M.V. « Quand j’étais candidate, je n’étais pas formatée ; je n’ai jamais essayé d’imiter un discours. Ce qui résonnait, c’était ma manière d’être, mon honnêteté. J’ai construit mes équipes et ma réputation là‑dessus. Ensuite, en entreprise, j’ai approfondi cette idée : mieux se connaître pour mieux communiquer. Nous travaillons avec des individus et des collectifs pour les aider à trouver leur voix vraie, à clarifier leurs messages et à structurer des actions concrètes.
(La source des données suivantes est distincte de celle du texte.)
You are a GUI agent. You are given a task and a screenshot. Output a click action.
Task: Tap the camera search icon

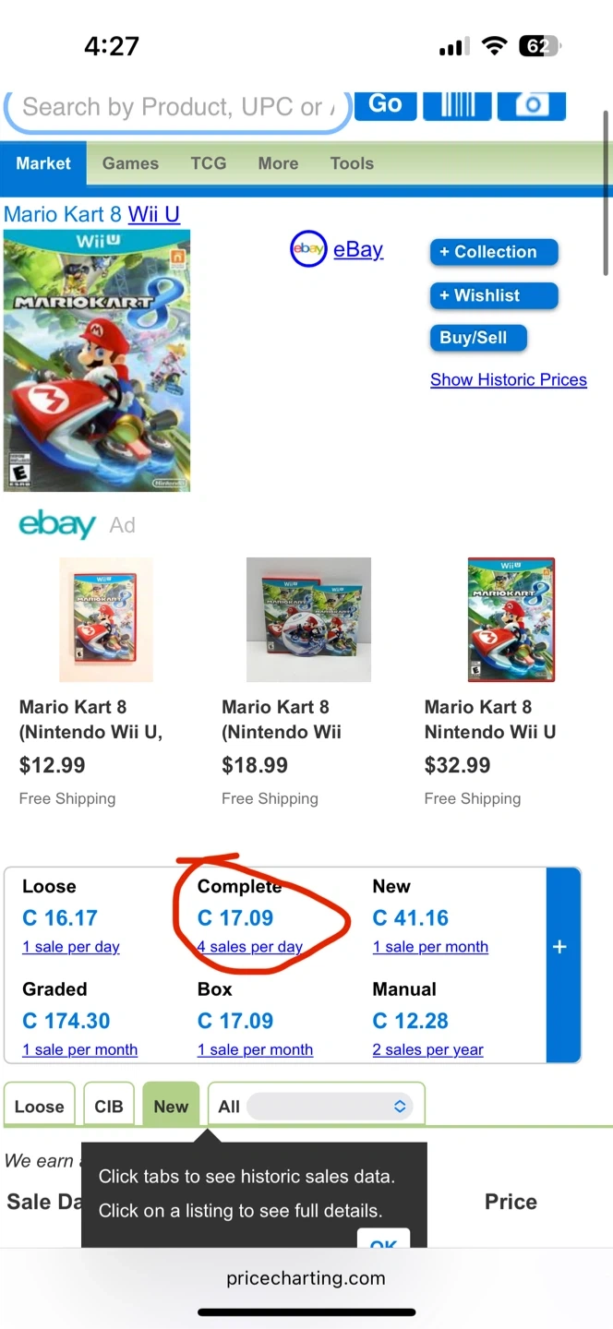click(531, 104)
C’est un travail de fond, parfois incompris au départ, mais d’une grande efficacité ».
Avec le recul, que conservez-vous de ce parcours ?
M.V « Que les transitions sont possibles si on accepte d’entendre et d’écouter ce qui coince. Quitter un confort apparent n’est pas un abandon : c’est faire le choix de la cohérence. J’ai appris à transformer des échecs et des portes fermées en opportunités, à capitaliser sur mes forces — l’authenticité, l’empathie, le sens du concret — et à accepter qu’un modèle puisse et doive évoluer face aux crises. Aujourd’hui, je suis fière d’avoir construit quelque chose qui me ressemble, même si le chemin n’a pas été linéaire ».
Quels sont vos projets ?
M.V. « Continuer à affiner l’offre, adapter les formats à des budgets contraints, développer des réponses hybrides (présentiel/distanciel), et surtout rester au plus près des besoins des équipes locales. J’ai toujours cette envie de transmettre et d’accompagner concrètement ».